After graduation, Hayden remained at Iowa State, becoming an assistant professor in 1929. She remained at Iowa State for her entire career, in 1919 becoming Assistant Professor of botany, and in 1934 Research Assistant Professor at the Lakes Region Agricultural Experiment Station and curator of the herbarium (which would later be named after her).
In celebration of the 100th anniversary of her graduating with a PhD from Iowa State, the Digital Initiatives unit has put together an online exhibit exploring here years here as a student, and expanded the digital collection which holds a selection of items from the Ada Hayden papers (RS 13/5/55) and other archival collections held in Special Collections and University Archives.
Originally comprising scans of Hayden’s beautifully hand-colored lantern slides of prairie vegetation which she most likely used for her public presentations on prairie ecology, the digital collection has grown to include a selection of her correspondence, photography, illustrations, and creative work. Also included are images of Ada Hayden and a few biographical resources – including images of her mother and father, and the press release announcing that Iowa State’s herbarium was being named after her. The expanded digital collection was envisioned as a way for people to get a better understanding of Hayden’s work outside of her publications. As an insight into her creative process, included is a poem she wrote about the Iowa rose and notes she probably used while composing the poem.
The correspondence in the digital collection (from the Louis Hermann Pammel papers) covers Hayden’s student through professional years, and includes correspondence from Hayden as well as others such as botany professor Louis Pammel. In the letter above, Pammel is responding to a letter from an A. K. Petersen which requests “a man” to teach summer school. Pammel emphatically responds “I cannot suggest a man to you…but I am glad to suggest to you, a lady in my department; Dr. Ada Hayden who is my ‘right hand helper’…She is one of the most capable teachers we have on our staff…” To read more of the correspondence which provides an insight into Hayden’s student and professional life, please visit the digital collection!
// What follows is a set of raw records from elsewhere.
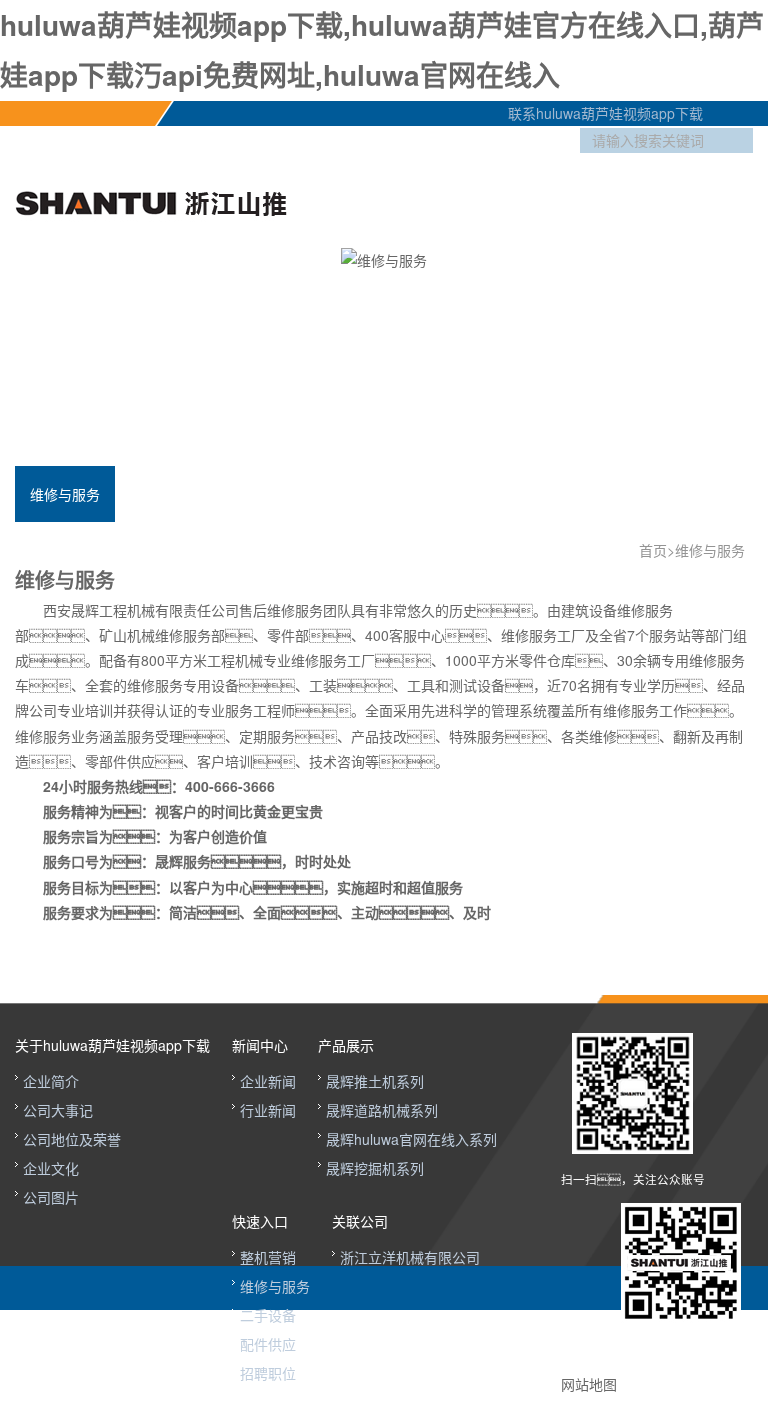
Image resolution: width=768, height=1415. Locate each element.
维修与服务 (65, 494)
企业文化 (51, 1168)
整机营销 (268, 1257)
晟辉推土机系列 (375, 1081)
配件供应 (268, 1344)
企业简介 (51, 1081)
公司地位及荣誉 (72, 1139)
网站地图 (589, 1384)
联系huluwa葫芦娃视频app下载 (597, 113)
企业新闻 (268, 1081)
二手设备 (268, 1315)
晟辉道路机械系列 (382, 1110)
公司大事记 (58, 1110)
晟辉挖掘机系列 (375, 1168)
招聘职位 (268, 1373)
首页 (653, 550)
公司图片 (51, 1197)
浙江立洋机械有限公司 (410, 1257)
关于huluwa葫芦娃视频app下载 (112, 1045)
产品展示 (346, 1045)
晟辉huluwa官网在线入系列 (411, 1139)
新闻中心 (260, 1045)
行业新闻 (268, 1110)
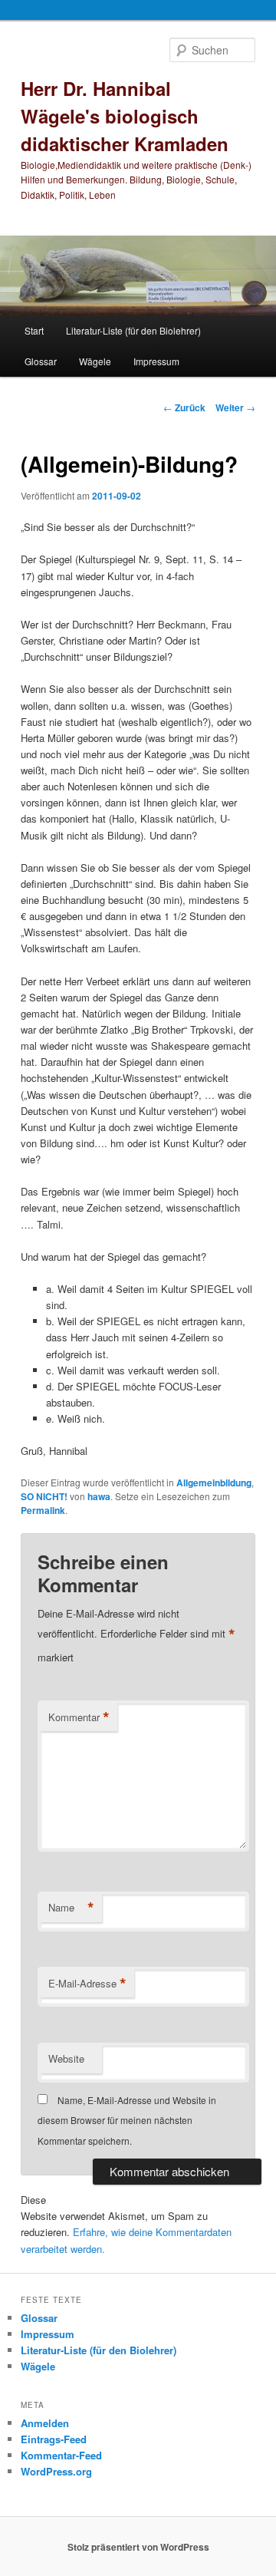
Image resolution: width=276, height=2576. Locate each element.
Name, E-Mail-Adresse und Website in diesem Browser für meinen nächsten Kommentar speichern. (127, 2120)
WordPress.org (56, 2471)
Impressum (156, 361)
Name (71, 1907)
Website (66, 2058)
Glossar (41, 361)
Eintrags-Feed (54, 2439)
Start (34, 330)
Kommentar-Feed (61, 2455)
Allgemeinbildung (213, 1482)
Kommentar (79, 1717)
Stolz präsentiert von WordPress (138, 2547)
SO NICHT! (44, 1496)
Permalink (43, 1510)
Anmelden (45, 2423)
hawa (98, 1496)
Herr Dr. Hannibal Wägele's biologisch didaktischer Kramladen (124, 116)
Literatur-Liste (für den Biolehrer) (133, 330)
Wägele (95, 361)
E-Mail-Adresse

The digital exhibit focuses on her time as student here at Iowa State. It was created as a supplement to the digital collection, since documentation of her student years is limited. Much of what we know comes from the student yearbook, the Bomb. The exhibit primarily draws from yearbook pages and university photographs to help illustrate Hayden’s time here at Iowa State. She was an active undergraduate student, participating in a variety of campus organizations – including serving on the Bomb Board during her junior year (while Hayden was a student, the juniors created the yearbook for their class, naming the yearbook after their graduating year – therefore the 1908 Bomb was published in 1907). The exhibit also provides a window into what campus was like during her Hayden’s years (1904-1918), and provides an opportunity for visitors to test their knowledge through a few quizzes. Check out the “Resources” page if you’re interested in learning more about Haden, or visit the Special Collections and University Archives to look through her papers and other archival collections (a selection of which are listed in the Resources page of the online exhibit).
And, in closing, I would like to thank the hard-working and dedicated staff of Digital Initiatives who helped make both of these projects happen! Lindsey Hillgartner (production coordinator), who managed the digitization of the materials, Lori Bousson (web designer) who designed and created the layout of the exhibit (which is far more work than this brief description implies), and Kim Anderson (unit lead) who provided support and advice throughout. And to everyone listed for their editorial assistance!